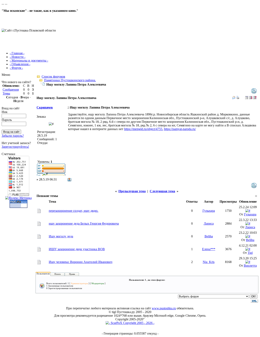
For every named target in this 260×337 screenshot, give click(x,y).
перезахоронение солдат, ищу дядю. (73, 210)
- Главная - (17, 53)
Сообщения (11, 89)
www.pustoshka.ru (164, 308)
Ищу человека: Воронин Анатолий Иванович (80, 262)
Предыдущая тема (132, 191)
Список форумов (53, 76)
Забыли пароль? (13, 135)
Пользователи (43, 273)
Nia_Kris (208, 262)
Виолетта (250, 265)
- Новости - (17, 57)
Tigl (250, 252)
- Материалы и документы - (29, 60)
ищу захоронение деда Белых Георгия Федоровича (84, 223)
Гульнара (209, 210)
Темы (6, 93)
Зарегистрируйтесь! (15, 146)
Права (72, 274)
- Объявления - (20, 64)
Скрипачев (45, 107)
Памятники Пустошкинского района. (70, 80)
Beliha (209, 236)
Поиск (57, 274)
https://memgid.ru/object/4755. (143, 129)
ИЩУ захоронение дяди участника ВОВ (77, 249)
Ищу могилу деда (61, 236)
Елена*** (208, 249)
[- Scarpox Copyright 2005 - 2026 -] (130, 323)
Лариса (209, 223)
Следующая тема (162, 191)
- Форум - (16, 68)
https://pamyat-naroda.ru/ (180, 129)
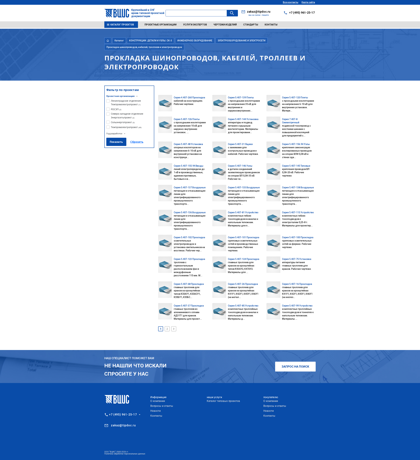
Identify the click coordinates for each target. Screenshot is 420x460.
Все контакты (290, 2)
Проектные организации (161, 24)
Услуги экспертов (195, 24)
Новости (155, 410)
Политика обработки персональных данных (124, 454)
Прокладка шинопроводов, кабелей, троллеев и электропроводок (144, 47)
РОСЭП (116, 109)
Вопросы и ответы (161, 405)
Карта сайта (308, 2)
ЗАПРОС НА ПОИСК (295, 366)
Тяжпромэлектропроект (126, 127)
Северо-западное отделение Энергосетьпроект (127, 115)
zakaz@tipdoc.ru (258, 11)
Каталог (119, 40)
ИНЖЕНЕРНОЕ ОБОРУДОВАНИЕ (194, 40)
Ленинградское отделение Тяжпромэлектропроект (126, 102)
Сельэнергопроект (123, 122)
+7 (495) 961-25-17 (302, 12)
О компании (157, 401)
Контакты (271, 24)
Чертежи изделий (225, 24)
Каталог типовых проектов (223, 401)
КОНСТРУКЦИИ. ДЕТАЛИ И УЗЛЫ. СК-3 (150, 40)
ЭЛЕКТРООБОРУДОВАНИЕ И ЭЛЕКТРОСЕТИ (241, 40)
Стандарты (250, 24)
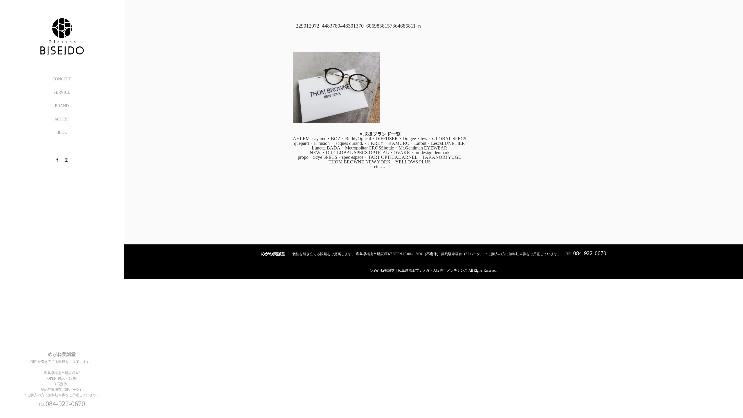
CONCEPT (62, 79)
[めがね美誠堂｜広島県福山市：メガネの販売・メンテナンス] (62, 52)
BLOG (61, 132)
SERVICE (61, 92)
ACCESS (62, 119)
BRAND (62, 106)
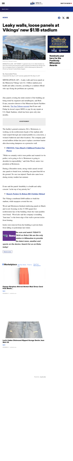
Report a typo (7, 251)
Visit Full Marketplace (37, 265)
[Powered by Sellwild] (43, 377)
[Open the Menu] (3, 3)
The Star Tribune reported (20, 106)
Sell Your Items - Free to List (25, 265)
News (5, 17)
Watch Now (66, 3)
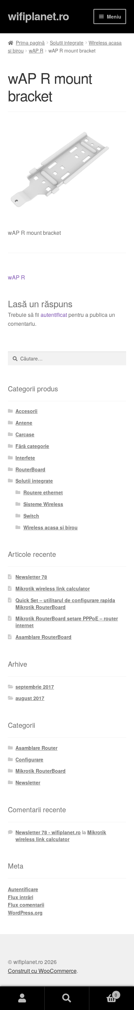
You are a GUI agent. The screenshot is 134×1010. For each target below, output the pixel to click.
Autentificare (23, 889)
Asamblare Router (36, 747)
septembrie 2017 (34, 686)
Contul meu (22, 998)
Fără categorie (32, 446)
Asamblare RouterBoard (43, 636)
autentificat (54, 315)
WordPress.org (25, 912)
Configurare (29, 759)
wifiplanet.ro (38, 16)
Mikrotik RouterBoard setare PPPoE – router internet (66, 622)
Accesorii (26, 411)
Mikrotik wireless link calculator (52, 588)
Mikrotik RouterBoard (40, 770)
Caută (67, 998)
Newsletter (27, 782)
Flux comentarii (26, 904)
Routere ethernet (43, 492)
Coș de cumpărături (103, 992)
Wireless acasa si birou (50, 527)
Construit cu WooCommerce (42, 971)
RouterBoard (30, 469)
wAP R (36, 50)
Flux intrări (20, 897)
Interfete (25, 457)
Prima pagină (30, 42)
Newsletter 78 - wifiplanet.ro (48, 832)
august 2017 (29, 698)
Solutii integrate (66, 42)
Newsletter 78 (31, 576)
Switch (31, 515)
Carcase (24, 434)
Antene (23, 422)
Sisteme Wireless (43, 504)
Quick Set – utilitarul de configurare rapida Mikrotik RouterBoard (65, 603)
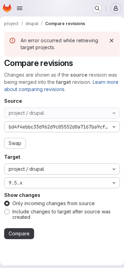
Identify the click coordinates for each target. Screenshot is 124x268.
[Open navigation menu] (19, 8)
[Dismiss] (111, 40)
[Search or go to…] (97, 8)
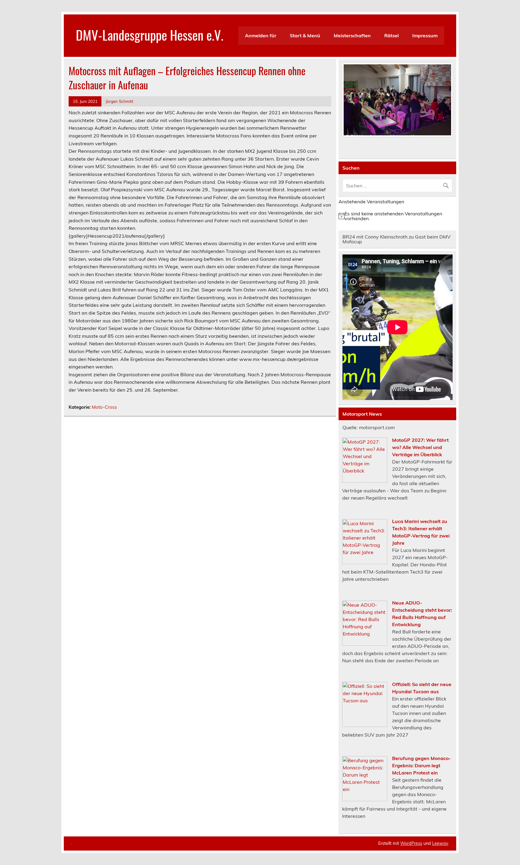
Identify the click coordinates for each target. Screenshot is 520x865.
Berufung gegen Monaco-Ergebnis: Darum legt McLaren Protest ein (421, 765)
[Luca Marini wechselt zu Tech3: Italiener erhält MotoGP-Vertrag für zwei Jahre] (364, 562)
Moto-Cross (104, 407)
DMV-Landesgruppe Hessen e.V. (149, 34)
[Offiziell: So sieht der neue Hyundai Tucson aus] (364, 725)
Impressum (425, 35)
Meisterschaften (352, 35)
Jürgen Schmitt (119, 101)
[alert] (397, 216)
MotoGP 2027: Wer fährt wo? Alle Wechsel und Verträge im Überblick (420, 447)
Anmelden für (260, 35)
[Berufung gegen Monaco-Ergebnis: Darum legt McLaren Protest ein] (364, 799)
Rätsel (391, 35)
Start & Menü (305, 35)
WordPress (411, 843)
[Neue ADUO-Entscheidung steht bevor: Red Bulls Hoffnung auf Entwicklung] (364, 644)
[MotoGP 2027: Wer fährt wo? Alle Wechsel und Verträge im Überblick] (364, 481)
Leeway (440, 843)
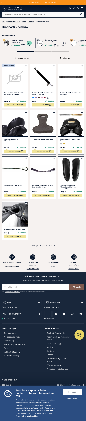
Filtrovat (66, 58)
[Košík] (78, 8)
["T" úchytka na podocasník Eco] (43, 123)
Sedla (24, 21)
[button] (2, 2)
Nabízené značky (11, 356)
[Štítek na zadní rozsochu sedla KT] (71, 123)
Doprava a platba (11, 341)
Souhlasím (72, 392)
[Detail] (63, 43)
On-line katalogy (54, 343)
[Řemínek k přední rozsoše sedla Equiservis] (71, 77)
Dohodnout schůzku (12, 266)
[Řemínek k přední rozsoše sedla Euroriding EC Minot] (43, 170)
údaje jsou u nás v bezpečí (12, 291)
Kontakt (50, 351)
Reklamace (9, 348)
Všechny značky (74, 268)
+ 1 (47, 97)
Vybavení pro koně (13, 21)
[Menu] (82, 8)
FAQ (9, 302)
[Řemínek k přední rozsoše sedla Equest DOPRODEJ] (43, 77)
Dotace (50, 355)
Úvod (3, 21)
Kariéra (50, 347)
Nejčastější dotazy (12, 337)
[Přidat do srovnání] (26, 66)
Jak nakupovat (10, 333)
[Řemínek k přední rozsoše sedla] (15, 214)
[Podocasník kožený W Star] (15, 170)
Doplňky (31, 21)
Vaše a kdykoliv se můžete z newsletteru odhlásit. (23, 291)
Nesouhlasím (72, 398)
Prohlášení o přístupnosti (58, 369)
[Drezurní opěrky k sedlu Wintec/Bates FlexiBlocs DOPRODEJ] (71, 170)
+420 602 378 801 (14, 314)
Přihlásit (77, 287)
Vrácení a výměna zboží (14, 344)
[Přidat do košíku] (29, 43)
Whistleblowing (54, 365)
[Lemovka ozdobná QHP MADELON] (15, 123)
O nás (53, 266)
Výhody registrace (33, 268)
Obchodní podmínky (56, 333)
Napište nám (55, 302)
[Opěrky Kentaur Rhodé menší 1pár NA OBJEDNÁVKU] (15, 77)
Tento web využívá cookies (27, 416)
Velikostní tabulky (12, 352)
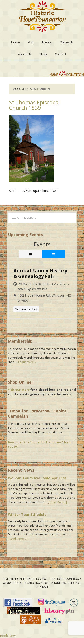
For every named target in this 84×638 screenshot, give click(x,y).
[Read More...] (57, 502)
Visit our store (19, 390)
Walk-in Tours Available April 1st (37, 478)
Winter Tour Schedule (27, 514)
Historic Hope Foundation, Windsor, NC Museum (42, 18)
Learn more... (27, 362)
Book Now (8, 636)
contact (42, 587)
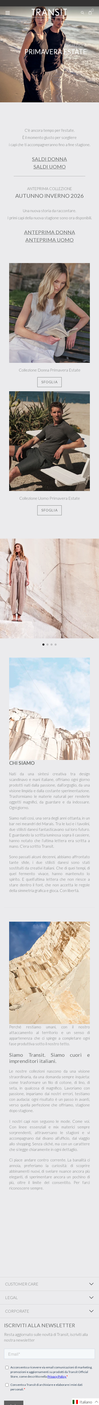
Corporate (17, 1311)
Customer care (21, 1283)
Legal (11, 1297)
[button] (43, 645)
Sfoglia (49, 382)
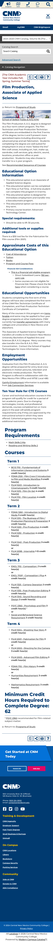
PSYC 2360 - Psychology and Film (28, 606)
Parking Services (10, 867)
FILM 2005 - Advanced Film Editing (29, 657)
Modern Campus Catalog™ (33, 939)
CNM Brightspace (42, 27)
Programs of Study (26, 107)
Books (9, 260)
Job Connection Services (20, 385)
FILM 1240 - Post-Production (26, 542)
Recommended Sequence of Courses (26, 165)
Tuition (9, 257)
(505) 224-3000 (15, 800)
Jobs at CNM (8, 879)
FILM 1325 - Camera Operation (26, 584)
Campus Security (10, 863)
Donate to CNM (9, 884)
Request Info (17, 768)
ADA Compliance (10, 888)
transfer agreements (27, 322)
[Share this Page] (35, 77)
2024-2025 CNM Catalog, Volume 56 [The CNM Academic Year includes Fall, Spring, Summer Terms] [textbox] (27, 39)
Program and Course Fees (19, 263)
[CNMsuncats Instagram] (17, 809)
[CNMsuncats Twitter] (11, 809)
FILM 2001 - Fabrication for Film (27, 639)
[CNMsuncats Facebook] (5, 809)
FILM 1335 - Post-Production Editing (29, 590)
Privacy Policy (26, 928)
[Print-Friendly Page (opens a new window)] (41, 77)
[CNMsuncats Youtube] (22, 809)
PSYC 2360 (11, 718)
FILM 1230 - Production (23, 533)
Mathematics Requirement (25, 684)
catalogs (13, 934)
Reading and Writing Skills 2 (23, 445)
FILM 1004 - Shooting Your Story (28, 630)
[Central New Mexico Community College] (12, 16)
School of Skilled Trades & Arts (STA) (20, 119)
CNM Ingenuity (9, 821)
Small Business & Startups (14, 834)
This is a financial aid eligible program (30, 272)
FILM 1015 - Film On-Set (23, 491)
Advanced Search (11, 60)
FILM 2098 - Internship (23, 551)
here (17, 287)
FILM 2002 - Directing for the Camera (30, 648)
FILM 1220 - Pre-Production (25, 527)
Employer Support (11, 825)
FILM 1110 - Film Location (24, 497)
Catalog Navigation (15, 67)
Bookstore (7, 859)
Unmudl (6, 838)
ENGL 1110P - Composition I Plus (27, 575)
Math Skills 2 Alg (17, 442)
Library (6, 854)
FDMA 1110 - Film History (23, 666)
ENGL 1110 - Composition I (24, 566)
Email (5, 27)
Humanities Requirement (24, 675)
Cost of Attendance (16, 254)
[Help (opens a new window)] (47, 77)
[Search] (48, 51)
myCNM (21, 27)
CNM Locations (9, 850)
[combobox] (26, 38)
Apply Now (36, 768)
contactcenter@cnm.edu (19, 803)
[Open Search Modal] (44, 5)
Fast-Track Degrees (11, 830)
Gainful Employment (13, 382)
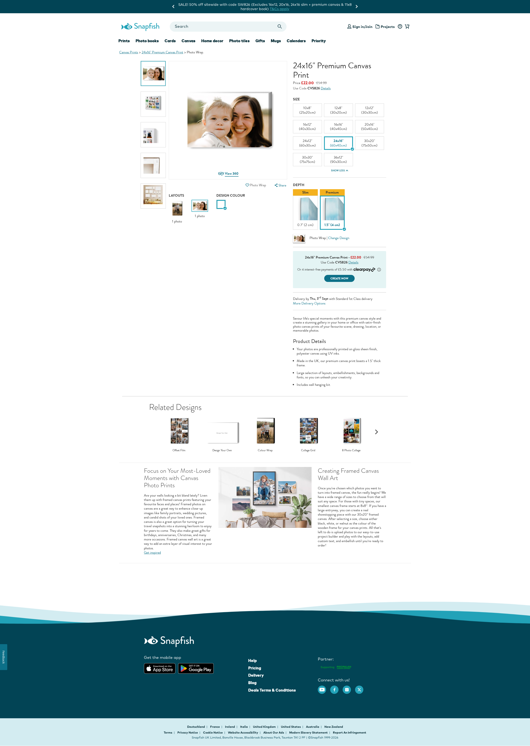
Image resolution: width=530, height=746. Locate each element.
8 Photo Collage (351, 450)
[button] (247, 185)
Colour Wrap (265, 450)
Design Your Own (222, 450)
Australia (313, 727)
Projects (388, 26)
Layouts (176, 195)
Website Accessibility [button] (243, 732)
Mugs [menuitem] (276, 40)
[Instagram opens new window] (349, 687)
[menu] (279, 185)
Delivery (256, 675)
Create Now (339, 278)
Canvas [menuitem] (188, 40)
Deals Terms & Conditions (272, 690)
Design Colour (230, 195)
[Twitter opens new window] (361, 687)
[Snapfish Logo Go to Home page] (140, 26)
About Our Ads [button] (273, 732)
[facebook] (336, 687)
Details (326, 88)
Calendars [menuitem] (296, 40)
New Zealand (333, 727)
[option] (153, 73)
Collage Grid (308, 450)
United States (291, 727)
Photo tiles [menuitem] (239, 40)
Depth (298, 185)
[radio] (221, 204)
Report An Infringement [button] (349, 732)
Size (296, 99)
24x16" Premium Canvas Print (162, 52)
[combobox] (228, 27)
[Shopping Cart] (406, 27)
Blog (252, 682)
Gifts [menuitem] (260, 40)
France (215, 727)
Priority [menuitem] (319, 40)
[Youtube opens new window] (324, 687)
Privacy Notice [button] (187, 732)
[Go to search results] (279, 26)
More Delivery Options (309, 303)
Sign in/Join (362, 26)
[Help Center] (400, 27)
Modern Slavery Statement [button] (308, 732)
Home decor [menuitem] (212, 40)
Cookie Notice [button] (213, 732)
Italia (244, 727)
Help (252, 660)
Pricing (254, 667)
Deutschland (196, 727)
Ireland (230, 727)
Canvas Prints (128, 52)
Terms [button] (168, 732)
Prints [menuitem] (124, 40)
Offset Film (179, 450)
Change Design (338, 238)
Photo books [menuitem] (147, 40)
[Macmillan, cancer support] (336, 667)
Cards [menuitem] (170, 40)
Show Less (338, 170)
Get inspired (152, 552)
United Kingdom (264, 727)
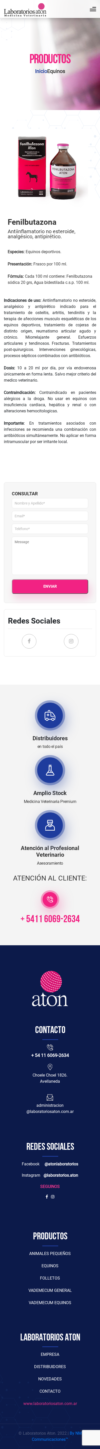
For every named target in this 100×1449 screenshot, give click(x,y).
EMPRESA (50, 1354)
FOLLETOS (50, 1278)
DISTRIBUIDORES (50, 1366)
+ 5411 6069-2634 (50, 920)
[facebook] (47, 1196)
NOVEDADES (50, 1379)
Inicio (41, 71)
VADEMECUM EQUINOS (50, 1302)
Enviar (50, 586)
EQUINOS (50, 1265)
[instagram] (52, 1196)
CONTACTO (50, 1391)
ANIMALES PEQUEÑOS (50, 1253)
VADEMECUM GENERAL (50, 1290)
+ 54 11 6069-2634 (50, 1055)
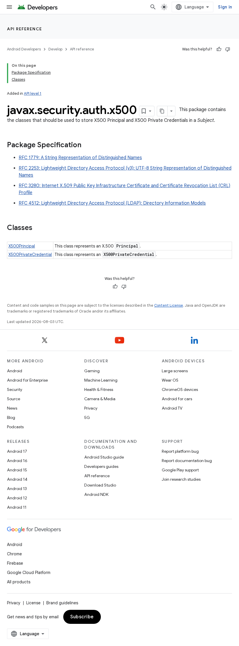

Instructions for the task:
Rewrite the rows from the line with "Screenshot is 420x460." up to and including the line with "ИНЖЕНЕРНОЕ ОБОРУДОВАНИЕ (194, 40)", swapping "Новости" for "Публикации" and leaving everything else unchanged.

The output:
Identify the click coordinates for each target. Screenshot is 420x460.
Все контакты (290, 2)
Проектные организации (161, 24)
Услуги экспертов (195, 24)
Публикации (155, 410)
Политика обработки персональных данных (124, 454)
Прокладка шинопроводов, кабелей, троллеев и электропроводок (144, 47)
РОСЭП (116, 109)
Вопросы и ответы (161, 405)
Карта сайта (308, 2)
ЗАПРОС НА ПОИСК (295, 366)
Тяжпромэлектропроект (126, 127)
Северо-западное отделение Энергосетьпроект (127, 115)
zakaz@tipdoc.ru (258, 11)
Каталог (119, 40)
ИНЖЕНЕРНОЕ ОБОРУДОВАНИЕ (194, 40)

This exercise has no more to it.